It has been a hard week. Apart from one good night, I was averaging 3-4 hours of sleep a night. Then, with the puppies and kittens, it was just bananas. Oh, and Nathan was in Canberra, so it was all on me. A regular daylight hour would look like this:

Sit down to get some writing done.
Get up – somebody has jumped on the dining table; Posie barks.
Sit down.
Get up – the water bowl is empty.
Sit down.
Get up – Posie needs to go outside.
Sit down.
Get up – Posie needs to come back in.
Sit down.
Get up – the kittens have knocked over a lamp; Posie barks.
Sit down.
Get up – the mailman knocked on the front door; both dogs bark.
Sit down.
Get up – the kittens have gotten tangled in the cords behind the TV; Posie barks.
Sit down.
Get up – Rupert needs to go outside.
No, just tricking, he just wants a treat.
The cats heard the treat packet, and now they want a treat too.
Sit down.
Get up – Rupert really does need to go outside this time.
Sit down.
Get up – the kittens are scratching the furniture; Posie barks.
Sit down.
Get up – Rupert needs to come back in.
Sit down.
Get up – Rupert and Clover are fighting; Posie barks.
Go and fetch the crate; set it up; put Rupert inside.
Sit down.
Rupert is upset and whining for my attention; Posie barks.
The phone rings.
The kittens jump and drag their claws down the curtains; Posie barks.
Look at the clock, look at my word count, and despair.
Go insane and jump out the window, running far away, never to return.

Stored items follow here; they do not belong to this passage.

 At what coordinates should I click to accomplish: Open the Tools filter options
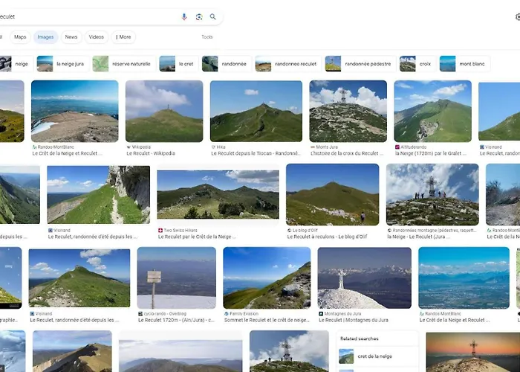[207, 37]
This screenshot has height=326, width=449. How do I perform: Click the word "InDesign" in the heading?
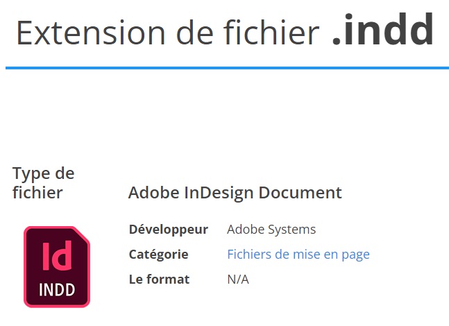click(219, 193)
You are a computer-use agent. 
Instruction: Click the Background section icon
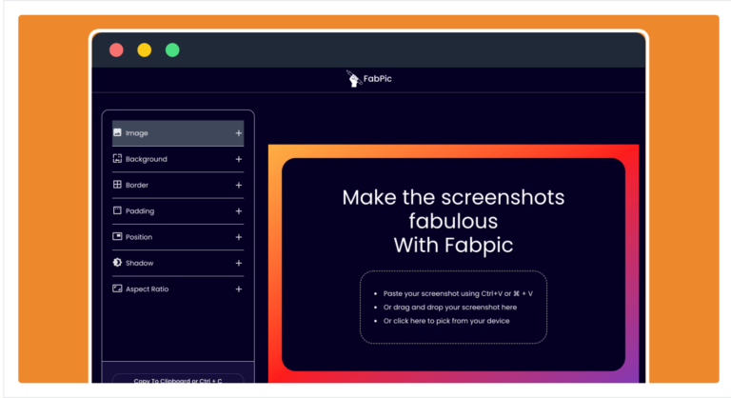click(x=117, y=159)
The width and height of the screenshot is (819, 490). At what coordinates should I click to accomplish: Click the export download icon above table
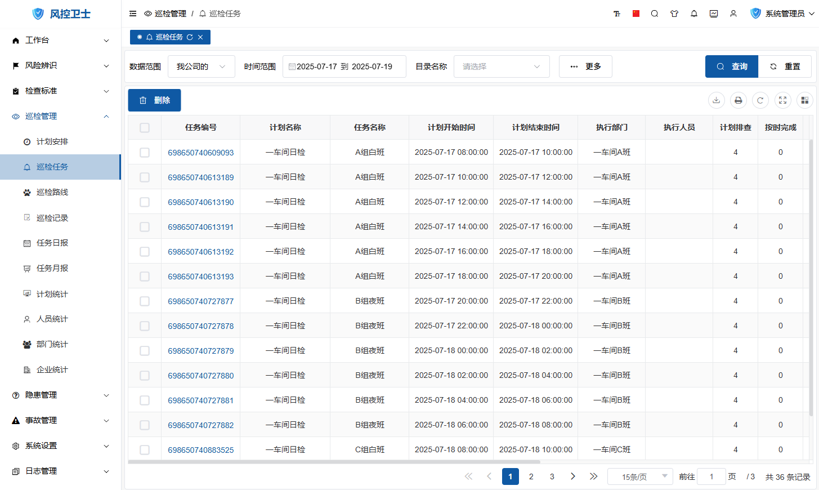[x=716, y=100]
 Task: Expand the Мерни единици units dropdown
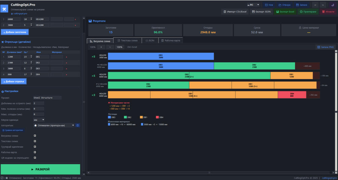(x=39, y=120)
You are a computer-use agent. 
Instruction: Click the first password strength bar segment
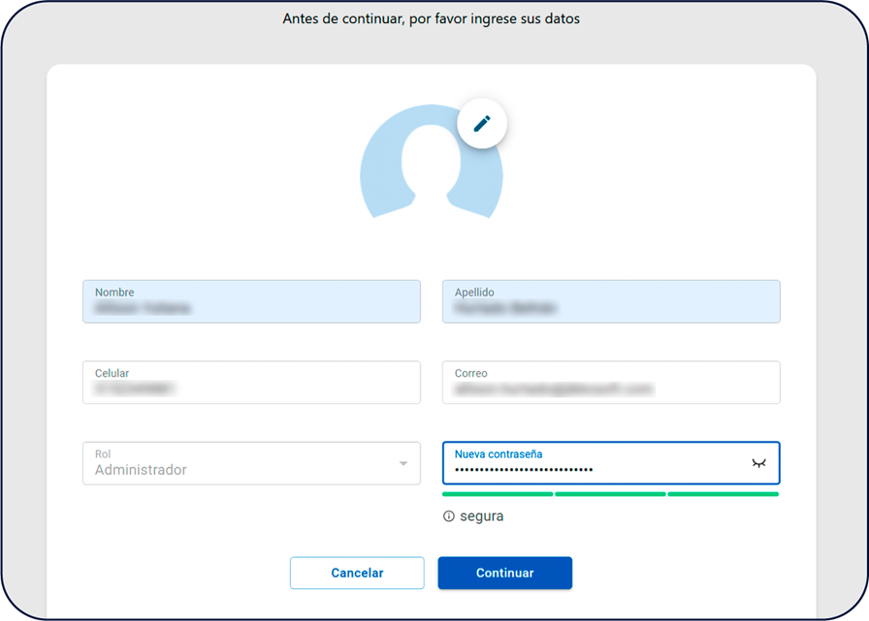click(498, 494)
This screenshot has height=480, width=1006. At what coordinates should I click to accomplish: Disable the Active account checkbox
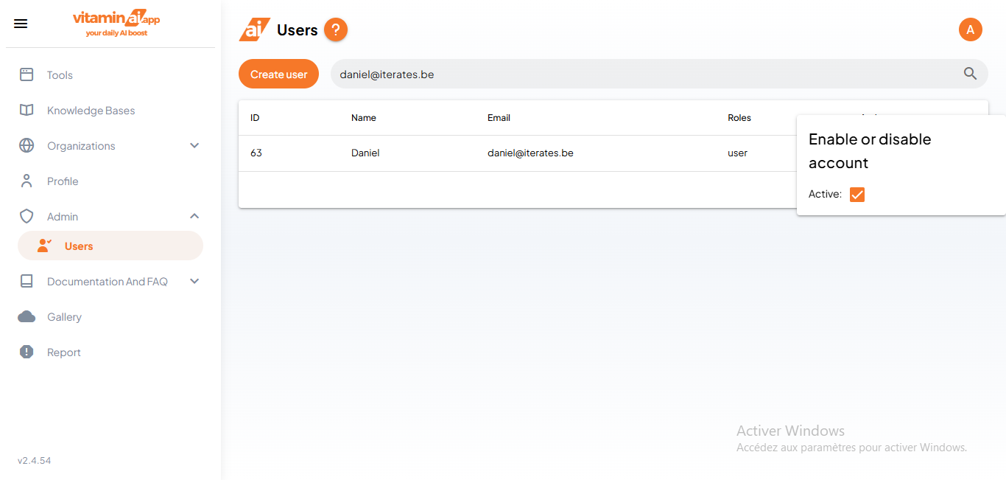coord(856,194)
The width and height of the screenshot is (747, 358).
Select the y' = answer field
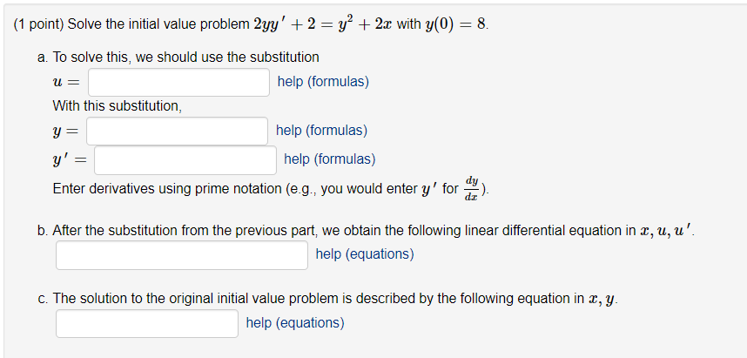point(185,160)
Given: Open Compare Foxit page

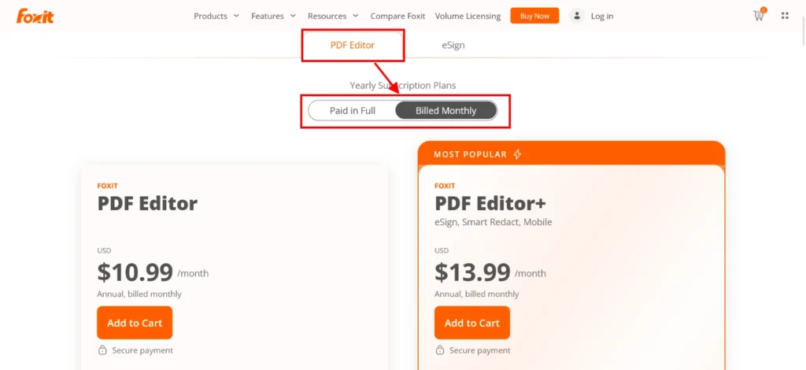Looking at the screenshot, I should (397, 16).
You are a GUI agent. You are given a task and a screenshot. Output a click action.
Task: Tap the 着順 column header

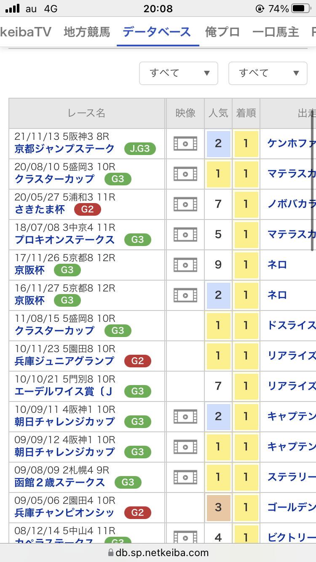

There were a few stretches here and there where everybody was asleep and it was heavenly, so I did eventually get some writing done. Which was just as well – I had a deadline this week. I had to submit work for a masterclass I am attending in April, and it was nerve-wracking. I can’t say too much, other than that this class is a golden opportunity. It’s a very big deal. It wasn’t an ideal week to have such a big deadline, but I got there in the end and I’m so proud.

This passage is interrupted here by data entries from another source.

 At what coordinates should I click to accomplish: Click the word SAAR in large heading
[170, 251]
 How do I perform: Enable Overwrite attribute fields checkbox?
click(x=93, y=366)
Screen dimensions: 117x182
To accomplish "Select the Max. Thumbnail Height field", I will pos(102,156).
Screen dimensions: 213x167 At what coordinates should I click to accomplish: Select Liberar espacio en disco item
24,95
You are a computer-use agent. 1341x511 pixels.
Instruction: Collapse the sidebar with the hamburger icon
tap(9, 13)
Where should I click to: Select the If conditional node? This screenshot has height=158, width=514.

I can’t wait until I can finally share my work, or be able to say “you can buy my book at X”. It will be indescribably sweet.

Oh – it was also Valentine’s Day! I was completely taken by surprise when a lady knocked on my door with flowers and treats (as in, completely taken by surprise – I was in pajamas, looking like I’d been dragged through a hedge backwards). Nathan wasn’t here, but he still made it lovely. And I also did Galentine’s oysters and Pimms with Mum and Caitlin, any excuse.

Whirlwind Sydney Weekend

It’s no secret that I’ve had a rough year. I was meant to have a manuscript written by now, but that didn’t happen. We were meant to have a solution on the shower situation, but it still hasn’t happened (at least it’s a lot closer now). I’m still having issues with my leg, I’m still trying to get even just to the level of health and fitness that I was at pre-leg calamity, and a bunch of other hard things have happened as well. So it was so nice to get away for the weekend for the RWA annual conference in Sydney.

I stayed at the ultra-plush Sofitel Wentworth, and was thrilled that there was a little book in my room with photos of when Charles and Diana stayed there (it was the last place that they publicly danced as a couple), the Queen went to a gala in the very ballroom I was in, Andrew and Fergie were there too, plus Audrey Hepburn, Sophia Loren, and a whole bunch more. I loved all the chandeliers and beautiful flowers, and it’s gorgeous when hotels have grand pianos being played in the lobby. And it was beyond brilliant to finally have a long, luxurious bath in a marble bathroom (while eating chocolates, of course).

The conference was good – numbers were down, so it wasn’t quite as hectic as Adelaide was. I met some people and learned A LOT. I didn’t pitch this year, but I did completely embarrass myself by sitting next to a legendary writer who has sold millions of copies of her work and has won so many awards, and I asked her if it was her first conference and what genre she published in. She was gracious, but I was mortified to see her on stage two seconds later and I realized who she was. Luckily this seems to be a regular thing – one of the panelists recounted when she met a lovely woman in a conference buffet line and asked her whether she was published yet, and it turned out to be Nora Roberts.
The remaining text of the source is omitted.